Não bastasse ser a fiadora dos nossos imóveis aqui na Terra, é a nossa avalista do Céu.
Tanto que, por uma questão de lealdade, costumo dizer que, se tivesse um anjo do lado esquerdo e a mãe do lado direito no Juízo Final, abraçaria a minha mãe. O anjo restaria de braços vazios.
Só que as suas rezas estão cada vez mais doidas e contraditórias.
Acho que até Deus fica confuso. Numa mesma manhã, Ele recebeu pedido para um filho ter menos trabalho e para outro filho ter mais trabalho. Um pretendia diminuir a sua demanda, e o outro, aumentá-la. Um estava sobrecarregado de tarefas e clamava por alívio, o outro estava buscando ocupar a agenda e resolver o mês financeiro com uma maior tranquilidade.
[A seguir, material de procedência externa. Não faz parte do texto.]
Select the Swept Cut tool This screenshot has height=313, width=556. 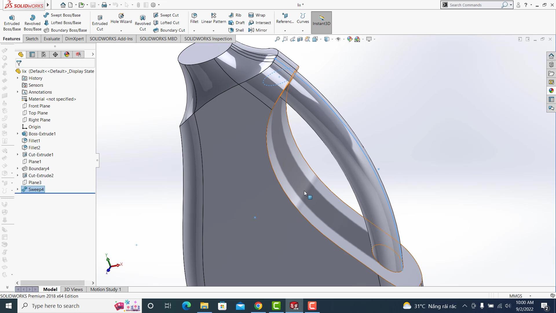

Eu era o segundo filho, e logo em seguida fui convidado para escrever neste espaço. Jamais imaginei ser responsável por uma coluna diária. Nem posso lamentar-me de dor nas costas e formigamento da mão; inventei de recorrer aos canais místicos da mãe, fui prontamente socorrido, perdi no ato o direito de mimimi.
Tome cuidado com o que você reclama para a sua mãe. A oração materna tem força.
Eu estou morrendo de medo de o meu irmão ser demitido. Ele não deveria ter pedido menos trabalho. Já vi que Deus atende, mas pode exagerar na dose.
Minha mãe é obrigada a lidar com os vaivéns emocionais dos seus filhos. Nunca todos seguem a mesma direção. Parte está indo, parte está voltando de um compromisso. Não facilitamos a sua fé com uma oração coletiva, padronizada, a acolher um único ideal.
Houve uma madrugada tensa em que desfiava uma pedra do terço para que um filho casasse, pois estava acomodado em um longo noivado, e, na pedra seguinte, rogava piedade para que um filho preso a um matrimônio infeliz encontrasse força e coragem para se descasar. Da Ave Maria ao Pai Nosso, os nomes mudavam para graças contrárias — o rosário era enodado, embaralhado, não se resumia a uma triagem fácil das súplicas.
Quando converso com a mãe enquanto sorvemos o amargo do chimarrão e ela me pergunta se está tudo bem, se venho precisando de algo, penso agora duas vezes antes de falar. Ela pode mudar radicalmente a minha vida.